The media and the establishment have made "heroes" out of the Flight 93 passengers, but this both embellishes and obscures the truth. Americans tend to like their "heroes" larger than life, infallible, brave beyond reckoning, and unblemished, the types of mythic figures of which we make statues.
Yet we forget that the true heroes are everyday people, like fathers and mothers who go to work each day, return home each night, and dedicate their lives to the kids and to little things like painting the garage, and people who keep on with an exhausting and impossible task to the end no matter the result.
The Flight 93 passengers are these kinds of heroes, heroes without quotation marks.
After hearing the news that the World Trade Center and The Pentagon had been attacked, realizing that they themselves were doomed if they did nothing, and faced with the reality that they most likely would die anyway, they fought back against the zeal-infected hijackers with airline cutlery, hot water, and sheer determination. Flight 93 became a manned cruise missile, a kamikaze mission, and a battleground on which a group of ordinary, terrified people transcended fear in order to take back what had been taken from them, their lives.
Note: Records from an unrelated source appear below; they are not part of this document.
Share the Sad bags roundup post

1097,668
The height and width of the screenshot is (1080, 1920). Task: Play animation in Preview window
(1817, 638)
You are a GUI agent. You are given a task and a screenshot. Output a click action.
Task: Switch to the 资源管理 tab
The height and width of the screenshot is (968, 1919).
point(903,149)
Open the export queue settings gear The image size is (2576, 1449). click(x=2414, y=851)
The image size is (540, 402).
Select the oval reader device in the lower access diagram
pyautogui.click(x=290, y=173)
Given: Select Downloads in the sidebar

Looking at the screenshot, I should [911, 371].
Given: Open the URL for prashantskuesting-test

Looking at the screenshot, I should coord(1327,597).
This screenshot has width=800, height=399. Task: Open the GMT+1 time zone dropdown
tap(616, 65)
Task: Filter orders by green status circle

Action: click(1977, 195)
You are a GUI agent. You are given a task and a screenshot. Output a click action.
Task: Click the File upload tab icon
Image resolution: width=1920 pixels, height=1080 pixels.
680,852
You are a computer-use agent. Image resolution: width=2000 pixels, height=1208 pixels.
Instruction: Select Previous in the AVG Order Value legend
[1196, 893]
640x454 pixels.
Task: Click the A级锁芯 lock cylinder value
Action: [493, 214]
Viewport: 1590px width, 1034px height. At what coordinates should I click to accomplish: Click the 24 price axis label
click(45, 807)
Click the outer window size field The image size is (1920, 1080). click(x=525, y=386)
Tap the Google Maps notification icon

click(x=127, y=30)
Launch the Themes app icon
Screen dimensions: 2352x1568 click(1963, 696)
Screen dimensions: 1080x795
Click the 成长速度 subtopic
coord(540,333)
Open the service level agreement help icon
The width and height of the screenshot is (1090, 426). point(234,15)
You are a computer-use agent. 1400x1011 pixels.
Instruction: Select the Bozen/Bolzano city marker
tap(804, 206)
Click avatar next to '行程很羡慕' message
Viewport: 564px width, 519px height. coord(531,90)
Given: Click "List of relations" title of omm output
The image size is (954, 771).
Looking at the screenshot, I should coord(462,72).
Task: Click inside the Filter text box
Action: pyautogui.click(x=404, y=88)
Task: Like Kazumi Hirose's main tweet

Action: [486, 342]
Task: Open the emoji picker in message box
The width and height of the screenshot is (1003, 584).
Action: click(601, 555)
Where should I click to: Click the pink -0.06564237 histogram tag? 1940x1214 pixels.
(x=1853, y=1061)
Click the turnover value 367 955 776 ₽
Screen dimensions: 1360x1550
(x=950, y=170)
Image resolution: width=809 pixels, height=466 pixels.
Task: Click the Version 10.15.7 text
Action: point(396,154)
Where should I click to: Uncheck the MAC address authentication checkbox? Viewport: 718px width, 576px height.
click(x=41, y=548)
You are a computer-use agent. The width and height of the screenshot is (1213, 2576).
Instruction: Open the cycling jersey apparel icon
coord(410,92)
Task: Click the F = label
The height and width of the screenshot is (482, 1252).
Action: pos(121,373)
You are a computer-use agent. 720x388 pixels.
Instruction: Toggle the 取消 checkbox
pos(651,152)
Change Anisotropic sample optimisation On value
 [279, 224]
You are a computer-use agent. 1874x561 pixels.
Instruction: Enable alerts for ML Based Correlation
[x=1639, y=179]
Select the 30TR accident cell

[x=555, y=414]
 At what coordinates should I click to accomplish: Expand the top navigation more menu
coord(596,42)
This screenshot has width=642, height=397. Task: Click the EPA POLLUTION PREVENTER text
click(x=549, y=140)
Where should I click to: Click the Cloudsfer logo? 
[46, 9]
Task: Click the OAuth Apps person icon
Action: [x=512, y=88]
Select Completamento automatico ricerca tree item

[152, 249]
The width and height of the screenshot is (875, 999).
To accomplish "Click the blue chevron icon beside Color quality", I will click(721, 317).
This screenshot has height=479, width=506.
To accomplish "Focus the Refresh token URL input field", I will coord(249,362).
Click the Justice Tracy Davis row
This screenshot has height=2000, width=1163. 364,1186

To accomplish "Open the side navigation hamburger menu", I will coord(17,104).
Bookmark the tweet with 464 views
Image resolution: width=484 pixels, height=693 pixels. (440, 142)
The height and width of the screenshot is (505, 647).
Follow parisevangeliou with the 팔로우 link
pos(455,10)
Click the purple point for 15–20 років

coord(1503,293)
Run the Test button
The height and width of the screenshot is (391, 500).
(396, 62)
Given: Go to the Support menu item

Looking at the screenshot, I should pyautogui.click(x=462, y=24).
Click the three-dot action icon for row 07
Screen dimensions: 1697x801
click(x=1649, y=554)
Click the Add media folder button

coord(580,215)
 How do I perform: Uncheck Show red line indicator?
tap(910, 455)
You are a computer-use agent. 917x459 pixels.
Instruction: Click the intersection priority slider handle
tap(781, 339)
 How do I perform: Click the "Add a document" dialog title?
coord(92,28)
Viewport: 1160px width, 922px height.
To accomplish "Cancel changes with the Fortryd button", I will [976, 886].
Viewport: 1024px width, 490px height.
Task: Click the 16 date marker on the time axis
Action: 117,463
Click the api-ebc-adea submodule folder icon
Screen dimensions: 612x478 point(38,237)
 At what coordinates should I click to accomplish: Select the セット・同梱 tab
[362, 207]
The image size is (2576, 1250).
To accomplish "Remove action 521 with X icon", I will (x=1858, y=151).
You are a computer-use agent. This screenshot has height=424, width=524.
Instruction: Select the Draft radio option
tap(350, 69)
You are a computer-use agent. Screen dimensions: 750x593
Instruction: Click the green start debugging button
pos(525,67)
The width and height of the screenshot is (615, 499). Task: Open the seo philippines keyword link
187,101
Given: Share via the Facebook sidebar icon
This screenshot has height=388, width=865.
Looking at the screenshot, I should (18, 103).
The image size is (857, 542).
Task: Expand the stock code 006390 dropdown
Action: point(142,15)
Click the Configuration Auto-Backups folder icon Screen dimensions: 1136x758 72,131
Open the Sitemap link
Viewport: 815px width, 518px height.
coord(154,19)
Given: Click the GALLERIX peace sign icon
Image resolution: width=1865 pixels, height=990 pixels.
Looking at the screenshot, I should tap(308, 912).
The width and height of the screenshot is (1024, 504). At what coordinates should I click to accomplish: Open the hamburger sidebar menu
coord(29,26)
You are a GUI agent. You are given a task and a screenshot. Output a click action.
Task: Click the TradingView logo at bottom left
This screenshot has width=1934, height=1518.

That they died in no way diminishes what they accomplished.
This film is a fitting memorial to them.
Customer Rating:      Summary: Remembrance Comment: I saw this late last night and have to say, I watched it knowing I wouldn't be able to sleep afterwards and wanting to stop watching. Hard to do though, such is the grip the director exerts.
Of course, the story itself is so deeply compelling that even if it had been badly made it would have been dificult to switch off. The sense of "this could just as easily have happened to me" is overwhelming.
We all have memories of that day, and one of mine is of a little snippet of the confusion: at one point the media was announcing that a bomb/plane had hit the State Department, a story that disappeared without trace within hours. That confusion, when it is not clear what is true and what is not, is well-captured here - particularly among the air-traffic controllers.
After the second plane hit no one knew whether there was just one more to come or fifty. Of the thousands of planes flying over the US, any number could have been potential missiles. And clearly, no one had ever envisaged the possibility of something like this happening, so for a moment all the experts and professionals were lost in a "what do we do now" helplessness.
The sheer courage of the passengers in rebelling should never be underestimated. It would have been remarkable even if there had been previous, similar hijackings, and from the beginning it had been obvious what was going on. In the heat of that terrible moment, in which almost everyone else was dumbfounded or paralysed, it was truly extraordinary.